We are not only focusing on the number of pupils participating, but also on the quality of programmes.
We started with just under 20,000 pupils attending consistently. We now have almost 80,000 and are on track to meet the target of 112,000 by March 2019. Efficiencies have also improved significantly.
From a 60% rise in the after-schools budget over three years, the cost per pupil has halved, the number of pupils has increased 300% and the number of schools involved almost doubled.
The importance of the apprenticeship game changer is an easy sell, but getting traction on the ground has proved difficult. We have also had to enforce our focus, just a few sectors and technical and vocational occupations.
Higher education is the mandate of national government, so we only have persuasive powers to achieve some bold reforms.

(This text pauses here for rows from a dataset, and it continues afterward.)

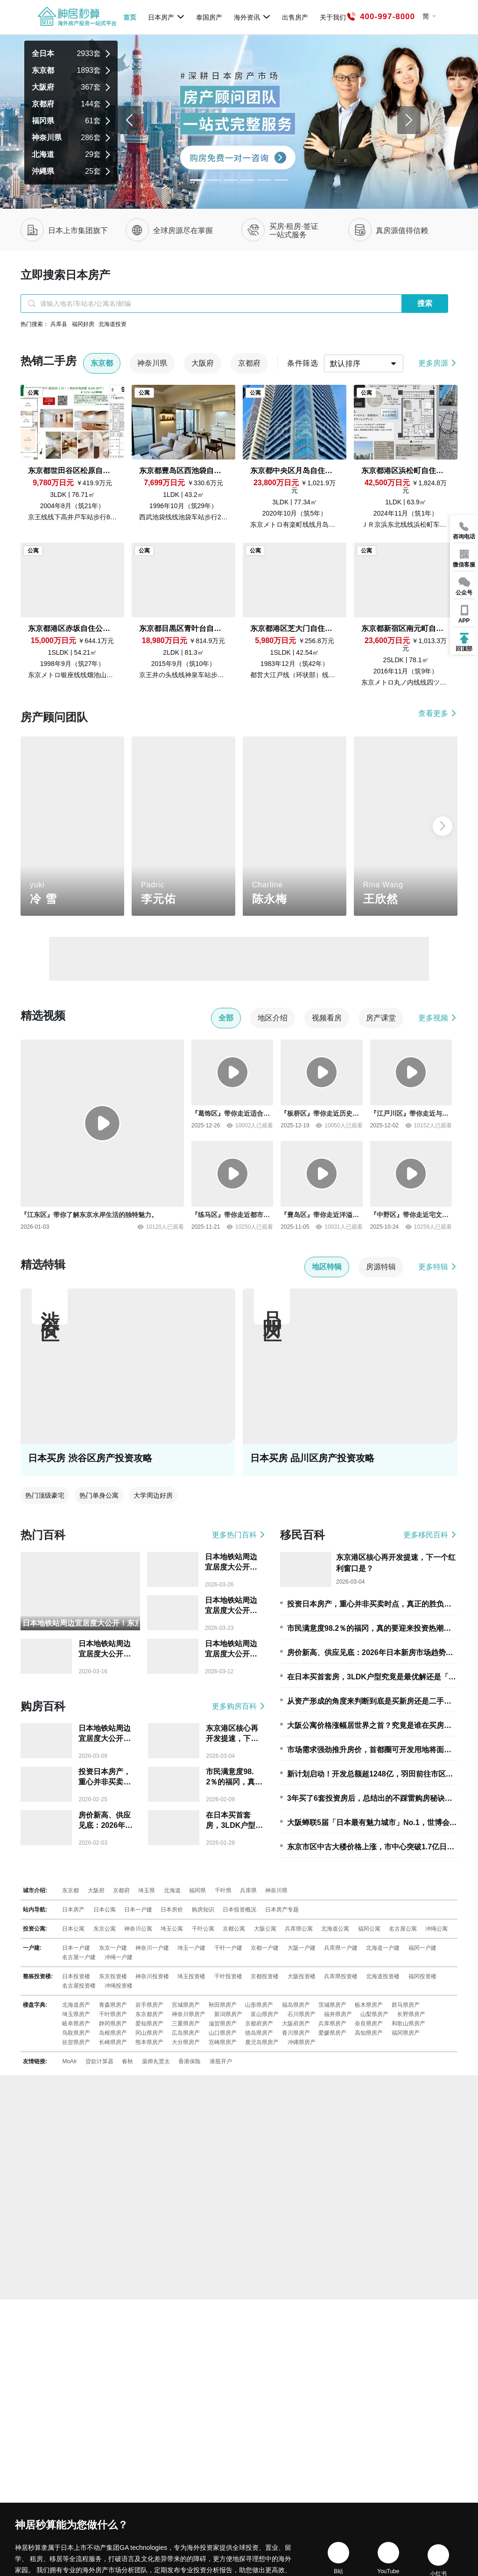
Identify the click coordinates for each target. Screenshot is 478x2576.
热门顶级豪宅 (44, 1495)
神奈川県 (276, 1890)
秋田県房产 (223, 2005)
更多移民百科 (430, 1535)
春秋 (127, 2061)
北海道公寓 (335, 1928)
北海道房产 (76, 2005)
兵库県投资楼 (341, 1976)
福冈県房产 (406, 2033)
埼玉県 (146, 1890)
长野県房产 (411, 2014)
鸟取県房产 (76, 2033)
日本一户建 (138, 1909)
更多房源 (437, 363)
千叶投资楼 (228, 1976)
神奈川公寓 (138, 1928)
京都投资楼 (265, 1976)
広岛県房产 (186, 2033)
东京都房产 (149, 2014)
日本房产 (166, 17)
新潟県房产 (228, 2014)
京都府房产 (259, 2023)
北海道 (172, 1890)
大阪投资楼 (302, 1976)
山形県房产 (259, 2005)
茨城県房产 (332, 2005)
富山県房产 (265, 2014)
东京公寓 (104, 1928)
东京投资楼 (113, 1976)
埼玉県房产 (76, 2014)
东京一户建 (113, 1948)
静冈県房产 (113, 2023)
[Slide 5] (281, 180)
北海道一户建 (383, 1948)
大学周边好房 (153, 1495)
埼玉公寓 (172, 1928)
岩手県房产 (149, 2005)
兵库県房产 (332, 2023)
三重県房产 (186, 2023)
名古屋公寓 (403, 1928)
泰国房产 (209, 17)
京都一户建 (265, 1948)
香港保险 (189, 2061)
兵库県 (248, 1890)
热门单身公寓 (99, 1495)
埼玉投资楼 (191, 1976)
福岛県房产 (296, 2005)
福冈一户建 (422, 1948)
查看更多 (437, 713)
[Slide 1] (214, 180)
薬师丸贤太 (156, 2061)
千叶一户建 (228, 1948)
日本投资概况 (239, 1909)
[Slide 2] (231, 180)
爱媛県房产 (332, 2033)
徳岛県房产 (259, 2033)
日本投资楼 (76, 1976)
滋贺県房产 (223, 2023)
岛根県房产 (113, 2033)
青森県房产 (113, 2005)
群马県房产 (406, 2005)
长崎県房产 (113, 2042)
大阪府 (96, 1890)
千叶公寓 (203, 1928)
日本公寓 (104, 1909)
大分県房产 (186, 2042)
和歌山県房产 (408, 2023)
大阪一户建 (302, 1948)
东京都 (70, 1890)
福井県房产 (338, 2014)
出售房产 (295, 17)
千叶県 (223, 1890)
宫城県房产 (186, 2005)
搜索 (424, 303)
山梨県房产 (374, 2014)
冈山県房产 (149, 2033)
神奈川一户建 (152, 1948)
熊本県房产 (149, 2042)
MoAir (69, 2061)
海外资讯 (252, 17)
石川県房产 (302, 2014)
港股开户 (221, 2061)
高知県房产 (369, 2033)
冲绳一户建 (119, 1957)
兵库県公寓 (299, 1928)
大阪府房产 (296, 2023)
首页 (129, 17)
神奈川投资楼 (152, 1976)
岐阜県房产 (76, 2023)
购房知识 (203, 1909)
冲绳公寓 (436, 1928)
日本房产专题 (282, 1909)
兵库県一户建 (341, 1948)
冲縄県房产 (302, 2042)
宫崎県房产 (223, 2042)
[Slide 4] (264, 180)
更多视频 (437, 1018)
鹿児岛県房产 (262, 2042)
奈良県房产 (369, 2023)
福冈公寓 (369, 1928)
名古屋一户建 (79, 1957)
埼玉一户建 (191, 1948)
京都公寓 (234, 1928)
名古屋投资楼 (79, 1985)
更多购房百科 (239, 1706)
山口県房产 (223, 2033)
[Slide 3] (247, 180)
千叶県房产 (113, 2014)
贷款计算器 (99, 2061)
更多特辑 (437, 1267)
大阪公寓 (265, 1928)
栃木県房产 (369, 2005)
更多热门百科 (239, 1535)
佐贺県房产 (76, 2042)
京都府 (121, 1890)
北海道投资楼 (383, 1976)
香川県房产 (296, 2033)
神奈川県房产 (188, 2014)
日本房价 (172, 1909)
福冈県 (197, 1890)
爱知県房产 (149, 2023)
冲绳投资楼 (119, 1985)
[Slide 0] (197, 180)
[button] (442, 826)
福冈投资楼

Yet we are moving along our trajectories and for the first time have a treasure chest of data, thanks to the national Department of Higher Education, that we are analysing in-depth to monitor progress, identify problems and pinpoint employers willing to offer more apprenticeships.
Our delivery unit has been in place for three and a half years.
We can attest to how hard it is to innovate and change the way of doing business within the public sector, but it is possible if the leadership, prioritisation, focus and sense of urgency is there.
• Cargill heads the Western Cape government delivery unit.